» EXERCISE DIRECTIONS: Your answer should be a single number: how many lines in the data below hold the string "Focus".

** Opening RECORDS SHOWN block **

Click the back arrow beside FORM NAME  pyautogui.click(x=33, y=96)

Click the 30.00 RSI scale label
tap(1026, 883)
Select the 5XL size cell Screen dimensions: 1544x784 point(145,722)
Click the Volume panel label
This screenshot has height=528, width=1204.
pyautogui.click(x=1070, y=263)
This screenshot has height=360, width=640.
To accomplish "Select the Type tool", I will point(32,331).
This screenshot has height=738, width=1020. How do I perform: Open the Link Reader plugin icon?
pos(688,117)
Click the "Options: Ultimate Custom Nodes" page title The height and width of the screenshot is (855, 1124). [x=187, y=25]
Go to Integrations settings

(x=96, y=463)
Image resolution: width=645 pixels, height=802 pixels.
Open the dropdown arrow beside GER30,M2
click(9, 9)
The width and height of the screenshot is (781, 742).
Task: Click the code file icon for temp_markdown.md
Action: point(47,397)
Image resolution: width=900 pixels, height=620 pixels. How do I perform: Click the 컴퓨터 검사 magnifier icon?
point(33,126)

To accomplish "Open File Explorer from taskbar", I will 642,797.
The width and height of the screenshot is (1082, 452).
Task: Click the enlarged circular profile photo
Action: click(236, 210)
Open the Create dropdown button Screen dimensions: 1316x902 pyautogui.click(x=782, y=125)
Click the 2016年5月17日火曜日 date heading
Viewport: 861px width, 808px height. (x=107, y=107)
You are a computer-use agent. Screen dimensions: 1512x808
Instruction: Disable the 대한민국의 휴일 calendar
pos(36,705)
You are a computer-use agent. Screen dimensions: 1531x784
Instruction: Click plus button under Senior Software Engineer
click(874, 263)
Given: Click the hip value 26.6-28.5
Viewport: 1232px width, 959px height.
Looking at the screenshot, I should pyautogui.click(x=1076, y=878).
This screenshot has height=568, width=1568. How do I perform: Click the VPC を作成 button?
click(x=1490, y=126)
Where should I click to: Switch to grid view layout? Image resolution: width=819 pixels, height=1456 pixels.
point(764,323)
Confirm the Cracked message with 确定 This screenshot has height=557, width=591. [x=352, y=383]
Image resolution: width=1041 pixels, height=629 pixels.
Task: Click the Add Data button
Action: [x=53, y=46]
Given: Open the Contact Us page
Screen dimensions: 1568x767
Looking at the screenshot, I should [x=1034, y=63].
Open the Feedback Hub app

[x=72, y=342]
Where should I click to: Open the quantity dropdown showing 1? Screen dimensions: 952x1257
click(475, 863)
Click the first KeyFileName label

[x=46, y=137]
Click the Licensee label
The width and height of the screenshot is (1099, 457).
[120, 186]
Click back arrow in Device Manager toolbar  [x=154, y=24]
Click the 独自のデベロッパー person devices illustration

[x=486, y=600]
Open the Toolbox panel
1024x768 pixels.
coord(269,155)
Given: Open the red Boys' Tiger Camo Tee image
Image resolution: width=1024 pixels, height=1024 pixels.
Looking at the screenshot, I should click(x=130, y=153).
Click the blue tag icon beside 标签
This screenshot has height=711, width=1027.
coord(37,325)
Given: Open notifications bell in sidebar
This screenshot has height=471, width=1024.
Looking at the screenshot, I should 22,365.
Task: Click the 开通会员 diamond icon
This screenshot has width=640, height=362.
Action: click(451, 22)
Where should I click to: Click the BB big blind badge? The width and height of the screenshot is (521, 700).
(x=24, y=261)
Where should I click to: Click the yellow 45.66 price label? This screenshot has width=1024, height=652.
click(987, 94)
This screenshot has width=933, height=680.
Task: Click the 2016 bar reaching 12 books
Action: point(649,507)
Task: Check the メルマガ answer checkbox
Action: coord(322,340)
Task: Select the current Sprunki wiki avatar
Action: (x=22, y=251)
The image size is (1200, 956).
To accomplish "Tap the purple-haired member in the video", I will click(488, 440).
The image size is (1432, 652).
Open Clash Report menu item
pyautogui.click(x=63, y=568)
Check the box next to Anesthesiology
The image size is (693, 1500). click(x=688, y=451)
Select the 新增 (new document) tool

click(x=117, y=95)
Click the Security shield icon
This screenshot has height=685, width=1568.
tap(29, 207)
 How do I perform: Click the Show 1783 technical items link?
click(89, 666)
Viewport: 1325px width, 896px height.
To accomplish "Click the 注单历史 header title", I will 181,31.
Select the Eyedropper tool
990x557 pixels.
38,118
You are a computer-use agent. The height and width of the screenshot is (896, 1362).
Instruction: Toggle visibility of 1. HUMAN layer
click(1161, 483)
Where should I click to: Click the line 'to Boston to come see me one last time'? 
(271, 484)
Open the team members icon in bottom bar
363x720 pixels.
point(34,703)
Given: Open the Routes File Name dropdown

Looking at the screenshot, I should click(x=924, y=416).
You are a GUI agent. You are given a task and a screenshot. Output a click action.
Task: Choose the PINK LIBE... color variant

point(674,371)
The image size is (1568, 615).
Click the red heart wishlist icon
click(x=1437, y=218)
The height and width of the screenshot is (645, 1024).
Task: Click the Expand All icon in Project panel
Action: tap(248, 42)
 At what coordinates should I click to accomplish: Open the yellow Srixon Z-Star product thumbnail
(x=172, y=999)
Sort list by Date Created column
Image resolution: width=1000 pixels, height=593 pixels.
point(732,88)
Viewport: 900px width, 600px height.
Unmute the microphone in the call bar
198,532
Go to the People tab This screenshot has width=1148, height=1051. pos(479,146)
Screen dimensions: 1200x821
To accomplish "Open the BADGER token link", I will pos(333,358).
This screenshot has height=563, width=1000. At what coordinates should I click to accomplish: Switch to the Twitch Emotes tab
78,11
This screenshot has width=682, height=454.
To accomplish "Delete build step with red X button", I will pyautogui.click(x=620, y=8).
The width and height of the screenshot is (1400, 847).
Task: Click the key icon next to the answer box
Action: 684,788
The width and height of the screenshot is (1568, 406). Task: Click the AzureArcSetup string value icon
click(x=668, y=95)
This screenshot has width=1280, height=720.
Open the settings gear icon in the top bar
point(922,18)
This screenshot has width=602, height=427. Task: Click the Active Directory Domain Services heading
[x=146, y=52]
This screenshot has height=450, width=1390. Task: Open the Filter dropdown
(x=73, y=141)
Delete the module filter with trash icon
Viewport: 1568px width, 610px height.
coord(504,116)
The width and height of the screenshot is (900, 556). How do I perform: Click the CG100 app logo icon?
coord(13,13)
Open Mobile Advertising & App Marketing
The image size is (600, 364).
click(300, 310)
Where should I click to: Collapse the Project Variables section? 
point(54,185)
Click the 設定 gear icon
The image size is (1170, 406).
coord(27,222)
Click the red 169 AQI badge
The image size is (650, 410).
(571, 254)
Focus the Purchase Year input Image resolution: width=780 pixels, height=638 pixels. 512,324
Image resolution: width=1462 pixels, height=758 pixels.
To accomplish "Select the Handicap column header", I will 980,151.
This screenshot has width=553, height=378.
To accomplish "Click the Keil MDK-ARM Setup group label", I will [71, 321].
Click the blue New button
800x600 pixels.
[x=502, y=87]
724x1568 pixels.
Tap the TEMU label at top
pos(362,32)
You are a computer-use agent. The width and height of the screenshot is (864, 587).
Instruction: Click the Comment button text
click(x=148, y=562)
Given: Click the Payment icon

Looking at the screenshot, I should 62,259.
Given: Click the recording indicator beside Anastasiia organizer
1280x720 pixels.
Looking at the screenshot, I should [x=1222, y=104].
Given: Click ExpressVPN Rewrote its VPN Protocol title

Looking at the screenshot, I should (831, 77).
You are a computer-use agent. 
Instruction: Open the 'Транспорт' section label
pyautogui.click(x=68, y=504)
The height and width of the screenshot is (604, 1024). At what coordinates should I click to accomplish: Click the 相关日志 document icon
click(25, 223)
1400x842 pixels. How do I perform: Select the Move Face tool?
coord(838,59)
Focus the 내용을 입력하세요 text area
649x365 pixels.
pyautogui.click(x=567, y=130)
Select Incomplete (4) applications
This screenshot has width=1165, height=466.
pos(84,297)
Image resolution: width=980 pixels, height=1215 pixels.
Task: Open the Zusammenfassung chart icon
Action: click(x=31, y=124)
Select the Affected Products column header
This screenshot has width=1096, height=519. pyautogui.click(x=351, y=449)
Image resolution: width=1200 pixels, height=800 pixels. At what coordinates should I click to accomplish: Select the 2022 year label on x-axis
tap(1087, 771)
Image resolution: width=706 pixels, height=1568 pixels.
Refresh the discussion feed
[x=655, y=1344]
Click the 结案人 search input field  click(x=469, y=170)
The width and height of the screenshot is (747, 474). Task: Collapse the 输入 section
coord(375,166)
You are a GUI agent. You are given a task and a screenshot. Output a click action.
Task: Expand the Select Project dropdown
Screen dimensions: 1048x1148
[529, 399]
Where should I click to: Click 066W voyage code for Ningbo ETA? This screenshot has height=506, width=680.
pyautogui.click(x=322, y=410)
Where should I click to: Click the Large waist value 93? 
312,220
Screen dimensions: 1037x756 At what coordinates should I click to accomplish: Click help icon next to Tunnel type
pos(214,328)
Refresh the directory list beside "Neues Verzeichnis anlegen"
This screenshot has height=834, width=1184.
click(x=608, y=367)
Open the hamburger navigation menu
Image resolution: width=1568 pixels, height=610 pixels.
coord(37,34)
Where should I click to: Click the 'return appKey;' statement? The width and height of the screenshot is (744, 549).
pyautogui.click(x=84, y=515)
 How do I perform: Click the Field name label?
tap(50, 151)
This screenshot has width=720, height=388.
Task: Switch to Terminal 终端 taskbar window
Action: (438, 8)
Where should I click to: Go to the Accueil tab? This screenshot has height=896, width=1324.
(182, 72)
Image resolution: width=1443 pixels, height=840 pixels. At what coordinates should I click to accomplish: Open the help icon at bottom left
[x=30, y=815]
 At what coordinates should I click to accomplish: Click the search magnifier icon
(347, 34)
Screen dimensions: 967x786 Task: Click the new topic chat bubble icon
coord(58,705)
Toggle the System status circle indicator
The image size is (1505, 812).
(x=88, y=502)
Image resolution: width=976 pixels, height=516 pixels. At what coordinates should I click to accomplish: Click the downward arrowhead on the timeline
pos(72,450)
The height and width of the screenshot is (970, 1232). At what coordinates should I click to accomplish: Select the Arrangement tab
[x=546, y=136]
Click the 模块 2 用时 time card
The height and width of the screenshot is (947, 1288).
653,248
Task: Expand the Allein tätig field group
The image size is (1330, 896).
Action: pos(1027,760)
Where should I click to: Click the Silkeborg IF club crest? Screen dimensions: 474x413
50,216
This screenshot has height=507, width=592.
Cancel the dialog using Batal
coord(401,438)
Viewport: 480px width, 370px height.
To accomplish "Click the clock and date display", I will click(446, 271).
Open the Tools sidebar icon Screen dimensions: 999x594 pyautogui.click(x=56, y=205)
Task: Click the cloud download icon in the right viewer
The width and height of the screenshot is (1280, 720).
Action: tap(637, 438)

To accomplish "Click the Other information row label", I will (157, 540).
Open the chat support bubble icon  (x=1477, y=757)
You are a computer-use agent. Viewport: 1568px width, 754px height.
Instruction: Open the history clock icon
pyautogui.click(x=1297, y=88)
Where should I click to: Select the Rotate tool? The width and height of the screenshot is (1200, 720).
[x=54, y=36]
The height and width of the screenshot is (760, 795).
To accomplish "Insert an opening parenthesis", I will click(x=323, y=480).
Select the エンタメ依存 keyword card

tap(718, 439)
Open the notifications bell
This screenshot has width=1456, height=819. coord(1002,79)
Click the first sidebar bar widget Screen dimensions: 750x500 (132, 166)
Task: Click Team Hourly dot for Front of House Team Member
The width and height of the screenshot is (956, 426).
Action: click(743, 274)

** Closing RECORDS SHOWN block **

» RESPONSE FOR THIS EXERCISE: 2